Dr. Kevin Olival releases a bat after testing (Photo: EcoHealth Alliance)
Only three species of bats are vampiric
Many people believe bats are greedy bloodsuckers; Bram Stoker’s 1897 novel Dracula is probably to blame for that belief. There are, however, only three species of bats which practice hematophagia; they all live in Latin America. No vampire bats actually suck blood, but rather lap it up from small wounds they create with sharp canine teeth. Vampire bats primarily prey on livestock and rarely humans.

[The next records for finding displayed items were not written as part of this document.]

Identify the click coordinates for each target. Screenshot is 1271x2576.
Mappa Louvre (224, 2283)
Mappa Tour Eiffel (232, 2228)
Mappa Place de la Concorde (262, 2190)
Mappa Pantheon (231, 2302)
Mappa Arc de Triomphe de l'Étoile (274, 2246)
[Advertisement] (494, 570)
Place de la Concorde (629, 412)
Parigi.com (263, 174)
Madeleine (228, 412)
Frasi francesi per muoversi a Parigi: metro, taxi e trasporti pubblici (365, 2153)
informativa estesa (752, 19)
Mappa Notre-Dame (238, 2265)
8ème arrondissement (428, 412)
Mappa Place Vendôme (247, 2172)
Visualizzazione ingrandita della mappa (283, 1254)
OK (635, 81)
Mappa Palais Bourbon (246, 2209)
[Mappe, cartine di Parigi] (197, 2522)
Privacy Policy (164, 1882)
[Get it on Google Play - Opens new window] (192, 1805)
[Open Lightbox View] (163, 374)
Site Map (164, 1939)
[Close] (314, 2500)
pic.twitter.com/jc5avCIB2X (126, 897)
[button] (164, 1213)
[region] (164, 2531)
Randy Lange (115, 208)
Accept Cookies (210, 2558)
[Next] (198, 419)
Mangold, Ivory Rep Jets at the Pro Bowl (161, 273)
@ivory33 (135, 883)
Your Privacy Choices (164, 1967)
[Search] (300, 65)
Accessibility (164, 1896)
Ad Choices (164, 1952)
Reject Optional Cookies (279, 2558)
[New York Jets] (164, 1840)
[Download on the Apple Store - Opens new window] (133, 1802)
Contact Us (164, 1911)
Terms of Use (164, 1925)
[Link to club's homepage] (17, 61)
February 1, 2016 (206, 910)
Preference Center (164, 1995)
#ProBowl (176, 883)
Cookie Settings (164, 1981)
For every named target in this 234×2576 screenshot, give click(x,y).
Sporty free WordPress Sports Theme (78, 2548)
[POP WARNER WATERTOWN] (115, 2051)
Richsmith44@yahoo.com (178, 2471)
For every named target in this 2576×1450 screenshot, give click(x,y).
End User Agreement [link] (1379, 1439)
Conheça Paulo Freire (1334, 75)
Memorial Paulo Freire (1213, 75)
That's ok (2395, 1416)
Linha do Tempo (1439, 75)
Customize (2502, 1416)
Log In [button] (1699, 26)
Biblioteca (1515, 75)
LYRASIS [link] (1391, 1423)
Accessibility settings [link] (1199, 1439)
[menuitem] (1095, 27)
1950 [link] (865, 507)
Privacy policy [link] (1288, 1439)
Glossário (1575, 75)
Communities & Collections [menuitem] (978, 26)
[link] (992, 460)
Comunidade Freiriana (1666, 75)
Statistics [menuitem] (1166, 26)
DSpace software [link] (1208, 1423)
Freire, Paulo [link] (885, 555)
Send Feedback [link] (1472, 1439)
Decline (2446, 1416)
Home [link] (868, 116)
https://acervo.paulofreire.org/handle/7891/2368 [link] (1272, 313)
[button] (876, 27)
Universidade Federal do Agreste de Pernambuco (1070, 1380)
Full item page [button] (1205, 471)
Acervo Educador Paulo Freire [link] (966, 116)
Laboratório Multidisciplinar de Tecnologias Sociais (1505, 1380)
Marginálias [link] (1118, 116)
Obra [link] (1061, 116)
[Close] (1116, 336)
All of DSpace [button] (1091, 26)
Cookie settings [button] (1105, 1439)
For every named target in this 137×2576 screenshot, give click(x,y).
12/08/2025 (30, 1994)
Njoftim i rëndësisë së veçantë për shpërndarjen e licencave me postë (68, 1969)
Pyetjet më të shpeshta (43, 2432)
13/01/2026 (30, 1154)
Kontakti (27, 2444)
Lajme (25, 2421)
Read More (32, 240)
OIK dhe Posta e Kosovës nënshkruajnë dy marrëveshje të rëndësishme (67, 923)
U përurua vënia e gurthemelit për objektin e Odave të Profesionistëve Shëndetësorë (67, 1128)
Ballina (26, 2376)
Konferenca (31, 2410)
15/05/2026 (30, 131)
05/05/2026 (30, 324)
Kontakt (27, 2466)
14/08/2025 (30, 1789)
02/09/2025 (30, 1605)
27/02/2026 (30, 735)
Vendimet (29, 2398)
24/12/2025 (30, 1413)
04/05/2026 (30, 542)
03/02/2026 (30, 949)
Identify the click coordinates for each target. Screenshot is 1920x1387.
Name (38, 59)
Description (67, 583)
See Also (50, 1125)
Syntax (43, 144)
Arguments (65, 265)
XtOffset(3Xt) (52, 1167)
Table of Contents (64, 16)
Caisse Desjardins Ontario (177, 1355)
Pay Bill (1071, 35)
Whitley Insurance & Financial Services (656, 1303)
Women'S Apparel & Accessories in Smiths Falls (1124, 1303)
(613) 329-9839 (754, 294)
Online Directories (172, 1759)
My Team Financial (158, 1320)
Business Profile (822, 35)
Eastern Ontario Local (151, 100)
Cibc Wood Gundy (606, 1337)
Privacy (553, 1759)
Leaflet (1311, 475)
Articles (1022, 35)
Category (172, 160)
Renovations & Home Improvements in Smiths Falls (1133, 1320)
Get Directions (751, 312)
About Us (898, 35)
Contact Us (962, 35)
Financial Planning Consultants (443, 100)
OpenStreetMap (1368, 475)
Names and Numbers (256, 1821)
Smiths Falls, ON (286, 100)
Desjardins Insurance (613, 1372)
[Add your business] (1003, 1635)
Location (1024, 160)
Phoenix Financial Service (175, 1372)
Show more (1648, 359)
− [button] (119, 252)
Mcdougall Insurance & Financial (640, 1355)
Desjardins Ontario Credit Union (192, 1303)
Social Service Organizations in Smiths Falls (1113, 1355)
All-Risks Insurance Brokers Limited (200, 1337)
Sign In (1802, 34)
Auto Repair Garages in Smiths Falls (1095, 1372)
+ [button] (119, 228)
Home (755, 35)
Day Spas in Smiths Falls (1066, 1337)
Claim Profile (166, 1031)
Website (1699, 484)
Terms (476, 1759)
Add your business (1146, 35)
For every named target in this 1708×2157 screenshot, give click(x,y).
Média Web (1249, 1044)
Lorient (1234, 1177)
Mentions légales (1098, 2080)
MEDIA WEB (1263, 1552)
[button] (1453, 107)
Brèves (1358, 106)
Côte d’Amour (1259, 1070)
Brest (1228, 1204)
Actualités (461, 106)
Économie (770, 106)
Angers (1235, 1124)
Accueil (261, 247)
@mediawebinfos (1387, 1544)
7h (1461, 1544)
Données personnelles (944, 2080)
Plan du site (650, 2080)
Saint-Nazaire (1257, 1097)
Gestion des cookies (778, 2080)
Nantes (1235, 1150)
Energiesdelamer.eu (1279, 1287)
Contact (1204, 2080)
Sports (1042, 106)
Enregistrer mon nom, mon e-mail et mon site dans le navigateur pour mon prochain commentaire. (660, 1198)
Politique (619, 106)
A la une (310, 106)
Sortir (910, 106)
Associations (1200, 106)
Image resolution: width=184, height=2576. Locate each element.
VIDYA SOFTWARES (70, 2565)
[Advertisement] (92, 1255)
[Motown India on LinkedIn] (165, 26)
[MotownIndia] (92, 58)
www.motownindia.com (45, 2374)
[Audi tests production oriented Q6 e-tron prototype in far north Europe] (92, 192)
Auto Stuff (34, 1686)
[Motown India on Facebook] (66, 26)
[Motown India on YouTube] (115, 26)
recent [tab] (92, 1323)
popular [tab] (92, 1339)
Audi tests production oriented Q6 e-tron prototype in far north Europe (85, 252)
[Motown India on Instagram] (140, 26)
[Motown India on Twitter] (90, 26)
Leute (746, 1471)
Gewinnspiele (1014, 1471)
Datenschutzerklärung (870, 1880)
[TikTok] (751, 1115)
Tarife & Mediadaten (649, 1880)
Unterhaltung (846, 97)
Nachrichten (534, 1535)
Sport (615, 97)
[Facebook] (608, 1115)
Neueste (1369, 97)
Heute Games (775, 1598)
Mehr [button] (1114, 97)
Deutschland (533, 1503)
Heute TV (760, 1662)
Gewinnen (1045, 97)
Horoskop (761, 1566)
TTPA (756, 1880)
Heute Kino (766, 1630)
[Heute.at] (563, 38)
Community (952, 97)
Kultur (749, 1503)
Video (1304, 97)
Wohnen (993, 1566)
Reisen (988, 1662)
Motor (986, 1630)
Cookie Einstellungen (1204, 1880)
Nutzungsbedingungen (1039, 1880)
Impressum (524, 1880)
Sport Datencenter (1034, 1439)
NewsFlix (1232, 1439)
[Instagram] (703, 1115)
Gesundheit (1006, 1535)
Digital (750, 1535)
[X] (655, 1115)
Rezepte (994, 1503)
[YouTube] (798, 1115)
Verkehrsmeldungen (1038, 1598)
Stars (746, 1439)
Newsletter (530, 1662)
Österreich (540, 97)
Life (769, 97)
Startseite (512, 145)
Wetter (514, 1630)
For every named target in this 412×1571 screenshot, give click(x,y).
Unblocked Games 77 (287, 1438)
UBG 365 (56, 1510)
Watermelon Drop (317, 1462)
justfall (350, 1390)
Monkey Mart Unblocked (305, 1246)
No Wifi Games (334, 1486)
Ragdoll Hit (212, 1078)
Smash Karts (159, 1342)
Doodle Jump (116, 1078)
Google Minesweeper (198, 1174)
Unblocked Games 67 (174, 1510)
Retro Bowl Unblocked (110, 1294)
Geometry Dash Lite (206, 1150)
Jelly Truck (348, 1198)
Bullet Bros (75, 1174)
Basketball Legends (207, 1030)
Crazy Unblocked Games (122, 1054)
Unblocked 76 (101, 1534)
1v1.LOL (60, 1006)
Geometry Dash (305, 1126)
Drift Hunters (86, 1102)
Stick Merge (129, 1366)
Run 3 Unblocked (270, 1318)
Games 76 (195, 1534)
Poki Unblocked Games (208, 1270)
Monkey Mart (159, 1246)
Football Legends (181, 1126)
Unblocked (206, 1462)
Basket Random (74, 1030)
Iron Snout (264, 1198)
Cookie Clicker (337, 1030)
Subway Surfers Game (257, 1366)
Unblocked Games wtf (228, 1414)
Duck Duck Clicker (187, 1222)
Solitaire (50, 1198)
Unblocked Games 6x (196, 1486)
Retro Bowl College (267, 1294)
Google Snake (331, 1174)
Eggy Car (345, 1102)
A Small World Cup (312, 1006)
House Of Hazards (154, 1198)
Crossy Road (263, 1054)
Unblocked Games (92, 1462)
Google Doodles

Bats are immune to many diseases
Bats are not affected by many diseases that are lethal to humans like Ebola, SARS, and Nipah. This makes them natural reservoirs for these diseases that all, incidentally, rank among the WHO’s top eight emerging disease threats. This has given them a pretty bad name since they were discovered to be a reservoir for rabies in the 1930s.
It is, though, important to keep in mind that the vast majority of disease spillover from bats into humans is due to human behavior. The SARS outbreak in China was due to humans touching the carcasses of dead bats being sold in wet markets. Nipah’s first outbreak in humans happened after pig farmers began feeding mangoes which had been partially eaten by Nipah-positive bats to their swine.
At EcoHealth Alliance, we work with bats on a regular basis and it’s important that we keep One Health in mind. For us it’s not just about considering the important relationships of all living things, but also the ways we can all mitigate bat-borne disease spread. This includes educating people about healthy contact with bats, stressing deforestation’s role in disease spread, and, of course, testing bat populations for pathogens, sharing that information both locally and globally, and creating models which determine global risk of disease spillover.
All in all, bats play a disproportionate role in maintaining ecosystems we, and many other species, depend on. It’s important to consider all the good they do.